Бедняга! Он уже не очень отличался от обитателей острова.
Бабер все больше впадает в расстройство и отчаяние. Периоды полного безмолвия чередуются с лихорадочным славословием. Даже Вальто морально подавлен. В таких условиях Пентух становится тяжелым бременем, проблемным подопытным. Остальные подопытные уже давно вернулись в свое племя. Кажется, я уже об этом писал. Писал ли я об этом?
Он заводит со мной тревожные разговоры, этот кретинов отпрыск, который уже не совсем кретин. Он мне противен и пугает еще больше, чем остальные.

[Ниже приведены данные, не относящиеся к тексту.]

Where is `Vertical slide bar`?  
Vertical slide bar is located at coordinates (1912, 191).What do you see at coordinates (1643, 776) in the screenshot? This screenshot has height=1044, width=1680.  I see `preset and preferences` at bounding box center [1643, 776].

Мы сидели на гальке и смотрели на то, как прибой убеляет берег; он взглянул на мои кожаные башмаки — изрядно стоптанные, давно не смазанные, в царапинах, проступающих как полосы зебры на косуле, — и вдруг сказал мне:
— Зачем плохие ноги? Твои ноги болеют? Ходи хорошими ногами. Пентух ходит хорошими ногами.
Как я понял, он укоряет меня в том, что я ношу ботинки и не хожу босиком. В первый миг я подумал объяснить ему, что ботинки как раз и служат для того, чтобы оберегать ноги, как одежда — защищать от холода… как и все остальное… блага цивилизации… Вздорный перепев, старая, слишком старая песня. А потом — не иначе как под влиянием своей ипохондрии — я вдруг подумал, что Пентух ходит по гальке босыми ногами так же ловко, как и я; едва одетые или совсем голые кретины переносят стужу так же легко, как и мы, или даже легче; а мы, что мы будем делать, когда сожжем весь запас угля? Нет, определенно все это одни лишь условности. Мы, как нам кажется, нуждаемся в обуви, угле, радиоприемнике… Но действительно ли мы во всем этом нуждаемся?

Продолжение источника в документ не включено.